* _Exercise description_: The required answer is a copy of each line in the entries below that includes "Given".
- - -
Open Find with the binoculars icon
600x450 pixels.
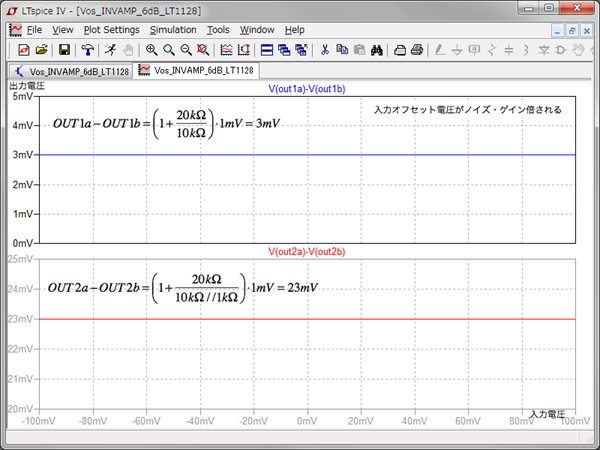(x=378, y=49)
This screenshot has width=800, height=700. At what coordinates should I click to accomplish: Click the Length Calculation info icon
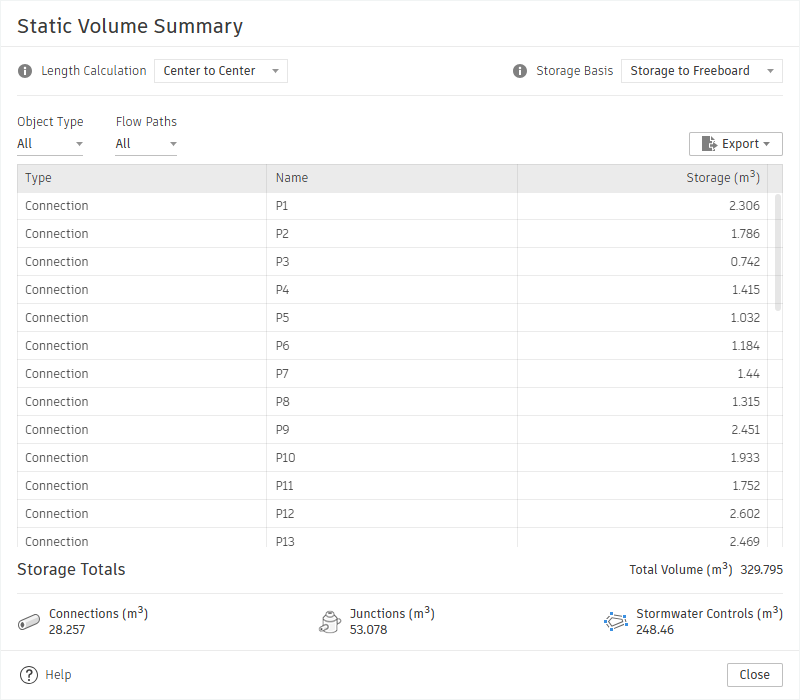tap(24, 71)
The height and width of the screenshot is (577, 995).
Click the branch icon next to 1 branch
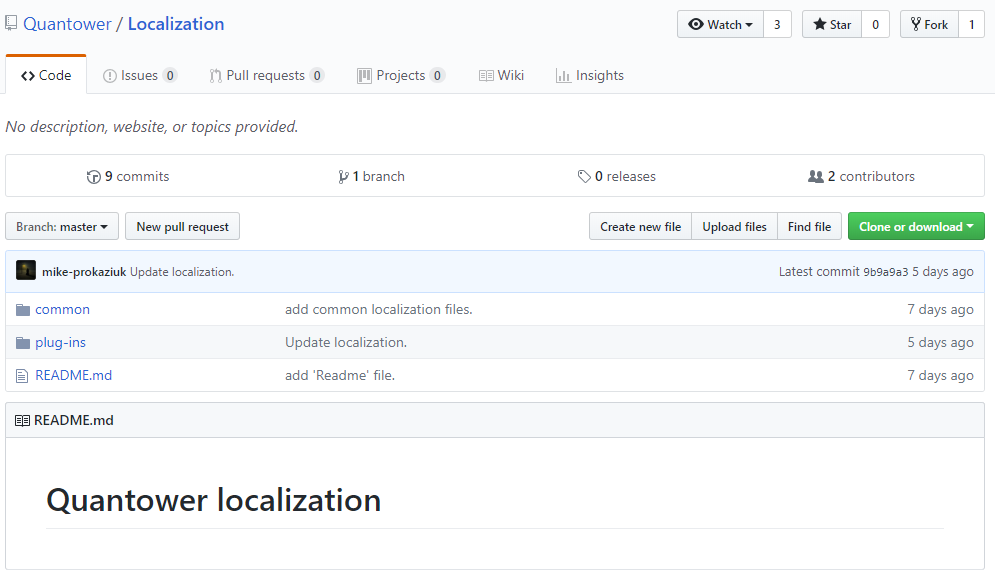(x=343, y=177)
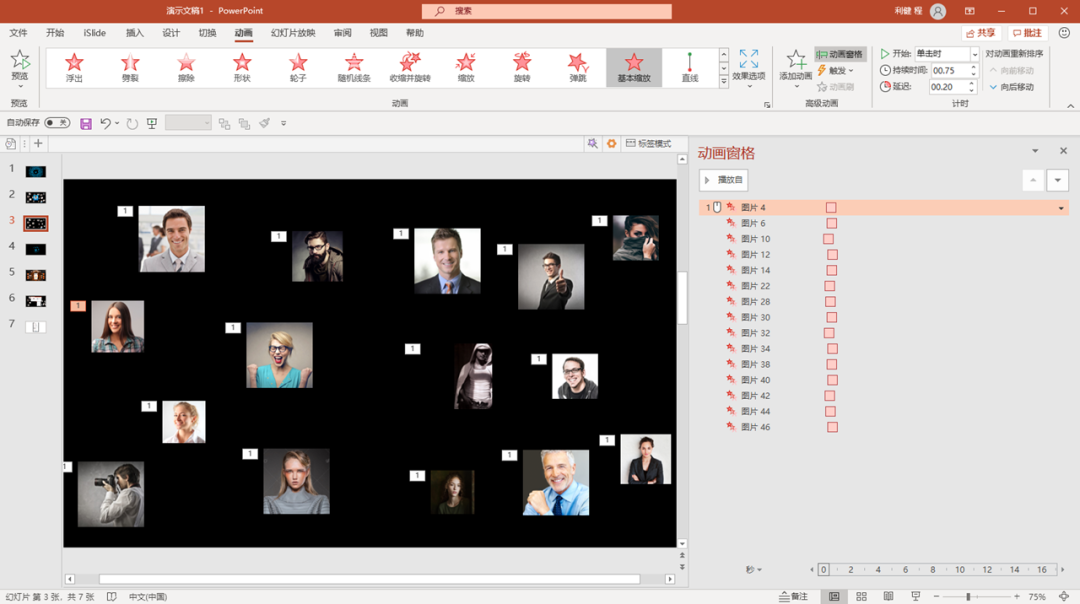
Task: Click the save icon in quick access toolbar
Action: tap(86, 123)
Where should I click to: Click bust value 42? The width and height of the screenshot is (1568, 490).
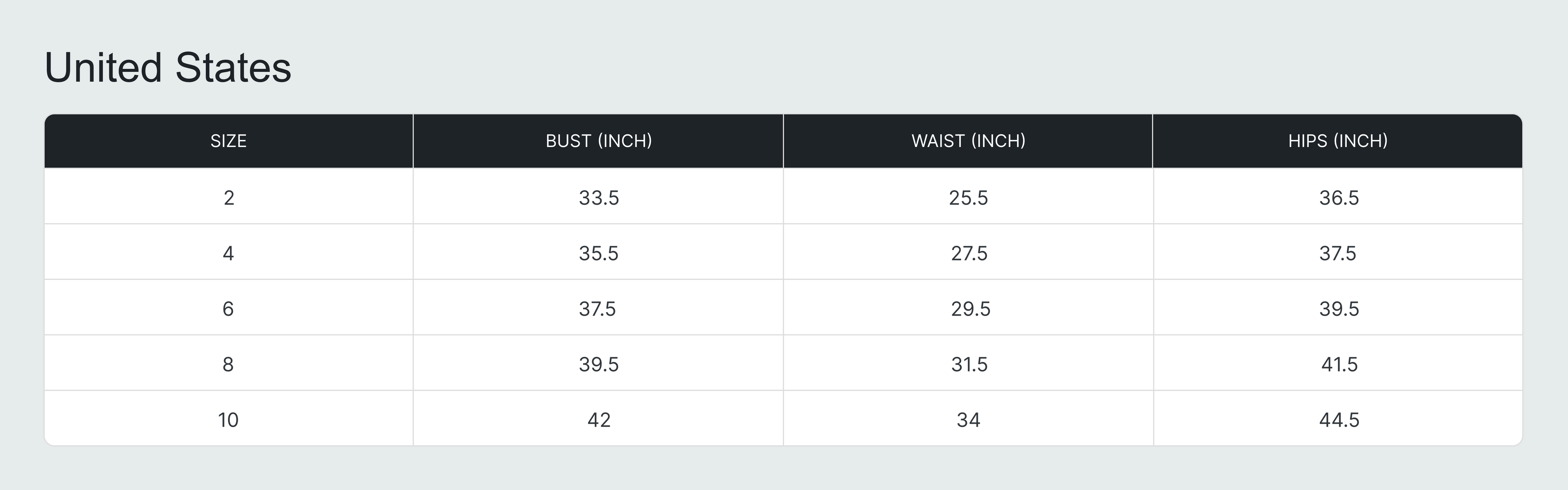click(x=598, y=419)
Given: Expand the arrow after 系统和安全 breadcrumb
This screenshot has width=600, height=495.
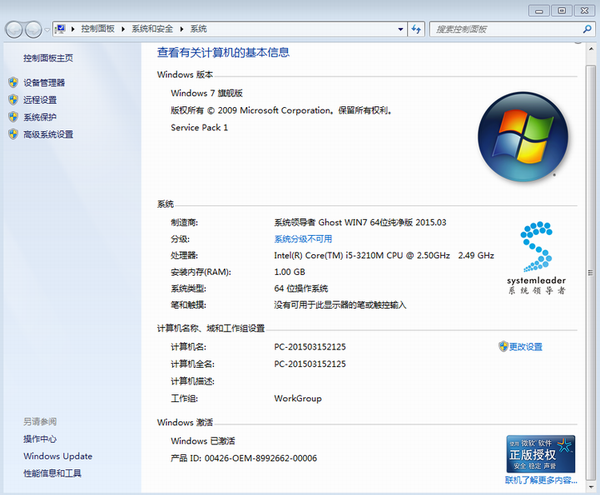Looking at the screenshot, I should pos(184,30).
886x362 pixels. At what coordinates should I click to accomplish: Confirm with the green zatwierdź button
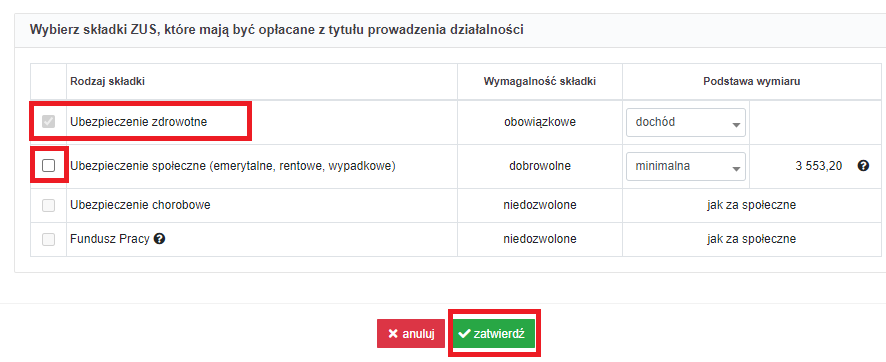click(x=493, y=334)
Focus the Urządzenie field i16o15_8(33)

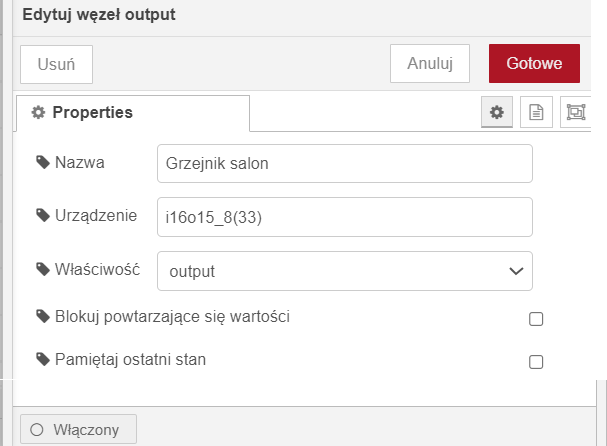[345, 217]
- - -
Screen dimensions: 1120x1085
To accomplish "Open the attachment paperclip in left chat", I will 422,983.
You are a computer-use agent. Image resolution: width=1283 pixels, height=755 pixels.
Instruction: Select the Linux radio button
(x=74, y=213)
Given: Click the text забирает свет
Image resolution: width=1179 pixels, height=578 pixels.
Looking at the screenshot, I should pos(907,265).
- - -
* _Your response_:
Given: Expand the arrow after 系统和安全 breadcrumb
Given: Click the text забирает свет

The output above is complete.